Ci risiamo. Renzi e renziani non avevano fatto in tempo a cantare vittoria sulle magnifiche progressive sorti del Jobs Act che quei menagrami guastafeste dell’Istat hanno calato una nuova mannaia sulla riforma del lavoro imposta dal “ducetto di Rignano”: in Italia la disoccupazione giovanile a maggio è risalita al 37%, dal 35,2% di aprile. E’ l’aumento più consistente di tutta la Ue e si conferma il terzo dato più elevato dopo Grecia (46,6% a marzo 2017) e Spagna (38,6%).
Uno schiaffo in faccia alle politiche governative sul lavoro, tanto più pensando che invece nella zona euro a maggio la stessa disoccupazione giovanile è rimasta stabile al 18,9%. Ha fatto quindi clamore un servizio trasmesso da La7 qualche settimana fa che raccontava un’altra storia. Una storia di lavoro che c’è ma che i giovani – tanto choosy, come li definì l’improvvida Elsa Fornero – proprio non vogliono fare. Si tratta del lavoro stagionale sugli 8309 chilometri delle nostre coste, quelli che da aprile a fine settembre si svolgono prevalentemente sulle spiagge. Di fronte ad un attonito Cesare Damiano, presidente della commissione lavoro della Camera (Pd), il Presidente Nazionale della Federbalneari, Renato Papagni dichiarava che un marinaio di salvataggio si porta tranquillamente a casa 1500 euro netti più il fine rapporto.

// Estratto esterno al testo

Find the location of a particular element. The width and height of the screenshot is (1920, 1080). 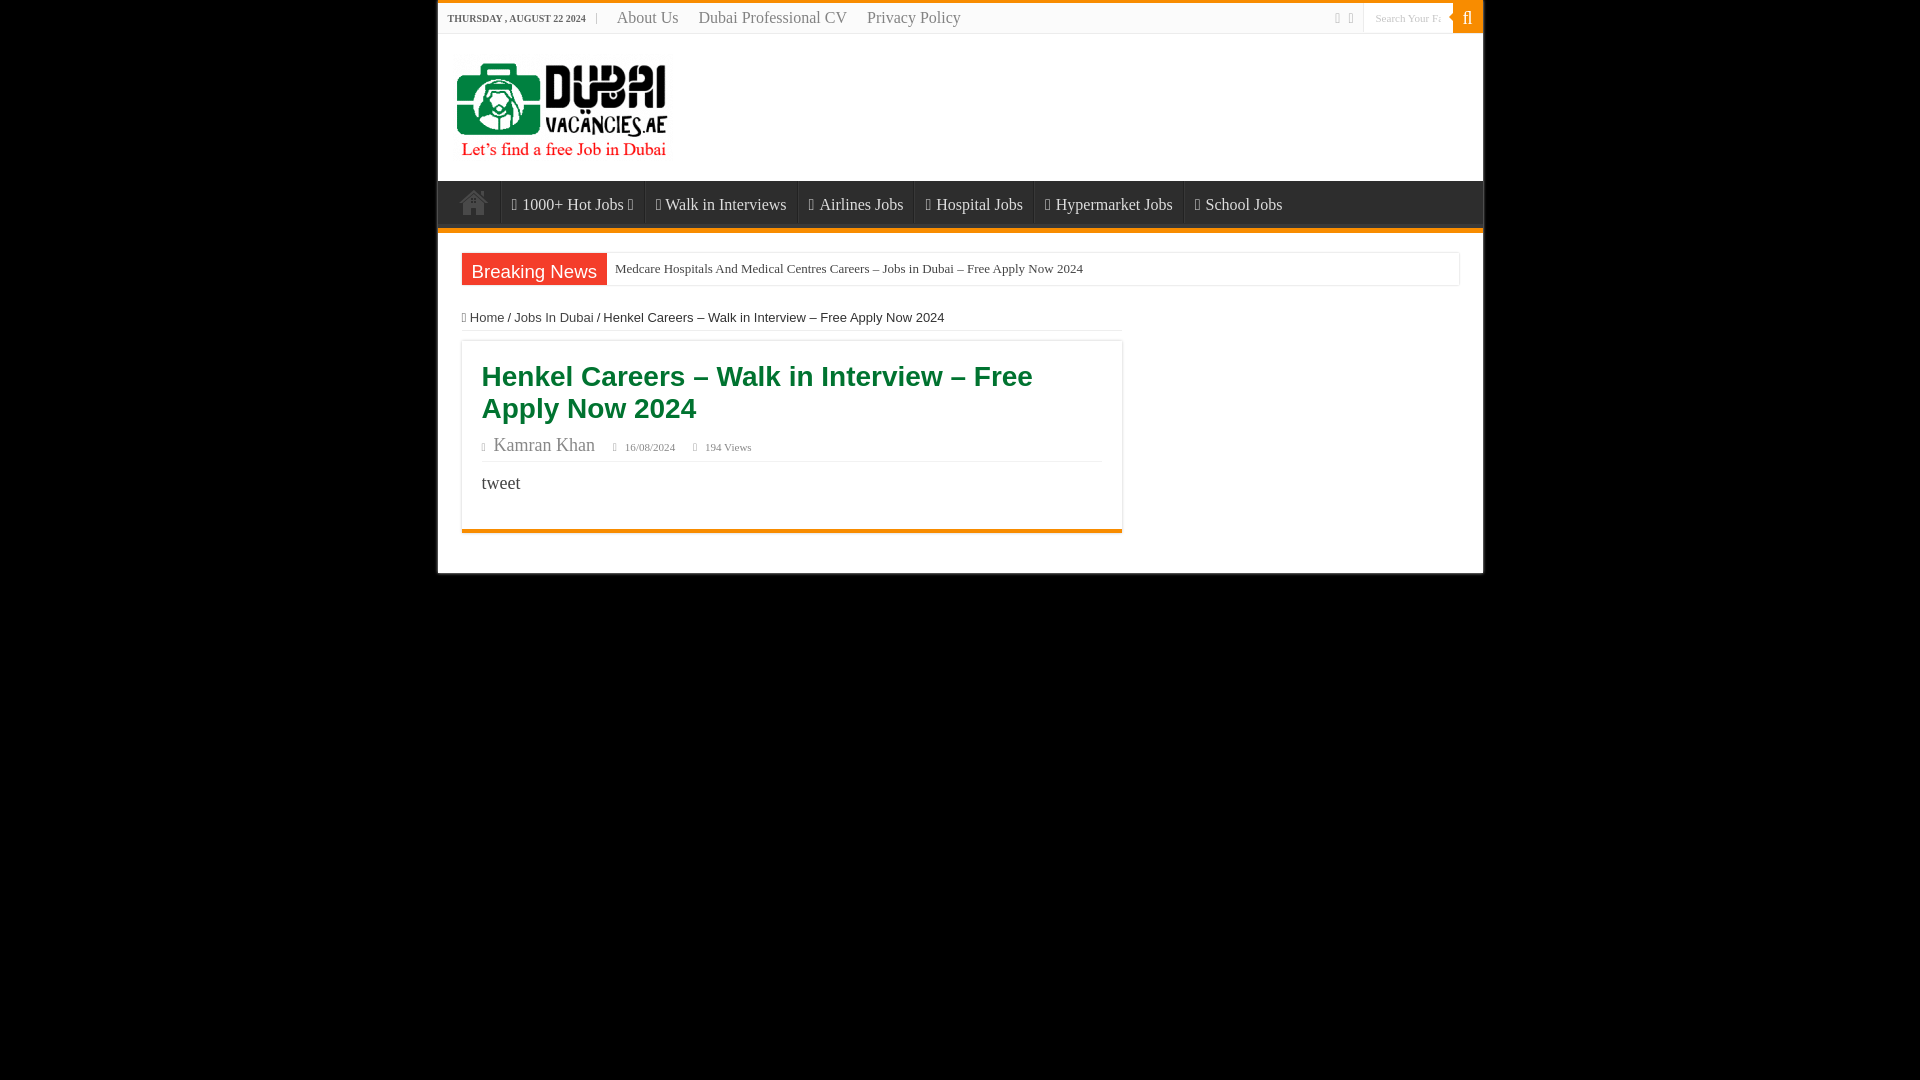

Un ragazzo che aiuta e che non è neanche il capospiaggia può guadagnare dai 40 ai 50 euro al giorno. Un barista prende 1700, 1800 euro, un buon cameriere di sala anche 2000. Sono retribuzioni buone, in un’Italia così avara di lavoro per i giovani. Eppure, secondo Papagni sono lavori ostici che gli italiani non vogliono proprio fare. E sulle spiagge trovate o vecchi bagnini o, al massimo, un paio di ragazzi svegli che lo hanno capito.

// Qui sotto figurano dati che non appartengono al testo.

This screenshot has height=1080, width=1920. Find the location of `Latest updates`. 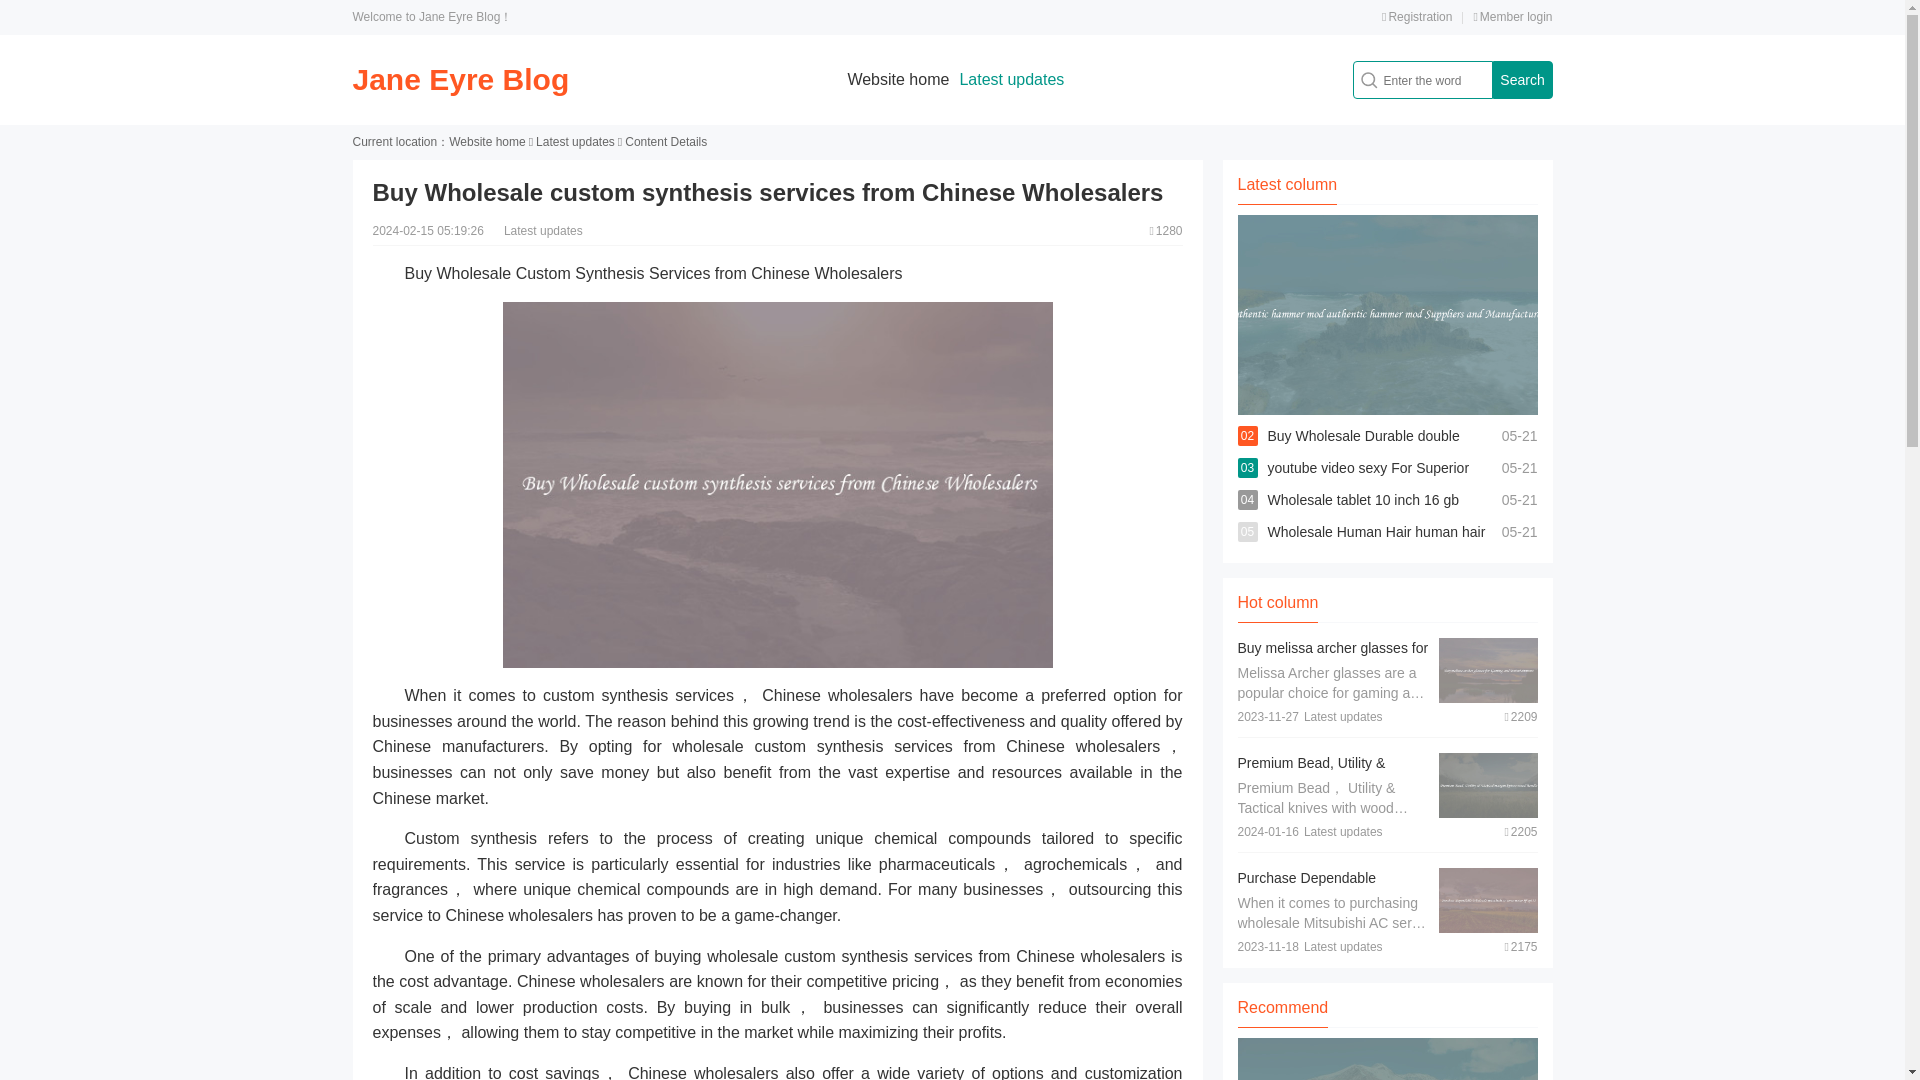

Latest updates is located at coordinates (574, 142).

Luca (nome di fantasia) studia per la maturità. Fa il bagnino d’estate e l’inverno recupera quello che non ha potuto fare d’estate. “Sono otto anni per la precisione che non prendo il sole da bagnante. Non è che il lavoro non c’è. Il lavoro c’è. Bisogna volerlo”. Non solo Damiano. In studio, Elena Centemero, parlamentare di Forza Italia, Lara Ricciatti di Articolo 1, Raffaele Fitto, l’ex delfino affondato di Berlusconi, tutti rumoreggiano e scalpitano nelle sedie, insofferenti.
Arriva la testimonianza di Giada, una ragazza che fa la barista: “Io studio. Frequento ancora la scuola. Le mie amiche mi dicono che sono pazza. Loro vanno al mare, prendono il sole sulla spiaggia ma a me non piace pesare sulle spalle dei miei. Io mi sono svegliata, ho portato i curriculum in giro e mi hanno chiamata subito”.
A quanto pare, basta fare due passi su una qualsiasi spiaggia italiana per sentire racconti simili. La stagione estiva darebbe molte opportunità di lavoro, a tal punto che la richiesta supera abbondantemente la domanda. E’ la volta del gestore di uno stabilimento: “La voglia de incollasse due lettini sotto al sole con la sabbia che brucia i piedi c’è sempre meno. Noi abbiamo tanta richiesta ma poi ci ritroviamo cinque ragazzi al bar quando ce ne servono otto e ‘sti tre in più non si trovano. Se devo cercare due bagnini da spiaggia e due ragazze al bar, non c’ho certo la fila. Ma se cerco ragazzi stranieri, in mezz’ora li trovo.”
Implacabile, il servizio mostra anche l’intervsta ad un dj, uno dei mestieri più gettonati dai giovani: “C’e qualcuno che viene una, due volte poi però no, ‘ho da fare’, perché magari ha un po’ faticato. Mi serve una mano sabato, per fare un allestimento, per mandare una persona a montare l’attrezzatura e al momento sto avendo serie difficoltà a trovare qualcuno che mi risponda ‘ok sono libero’”.
Per la Federbalneari i numeri di questo potenziale mercato del lavoro estivo sono rilevanti: da 100 a 150 mila persone. Come una grande azienda. Certo, sempre poca cosa rispetto ai 2,2 milioni di giovani scoraggiati, quei Neet che non studiano né lavorano, ma quasi troppo bello per essere vero. La realtà è che, a parte le amiche di Giada, che vogliono prendere il sole invece di lavorare, i giovani che svolgono attività precarie-stagionali spesso non si possono chiamare lavoratori quando nella realtà guadagnano 200 euro per un mese come aiuto-cuoco in un ristorante, o 4 euro all’ora fare il bagnino.
Il servizio del La7 chiude con le parole di Papagni: “Questo è un messaggio che voglio dare. Parlate con noi. Venite a vedere, specialmente se siete giovani. C’è una grande prospettiva di lavoro”. Bisognerebbe davvero andare a vedere, ma forse senza telecamere, per scoprire se quella delle spiagge è davvero una ignorata Italia del bengodi o sono invece i giovani italiani talmente sfiduciati da non aspettarselo neanche più un posto al sole.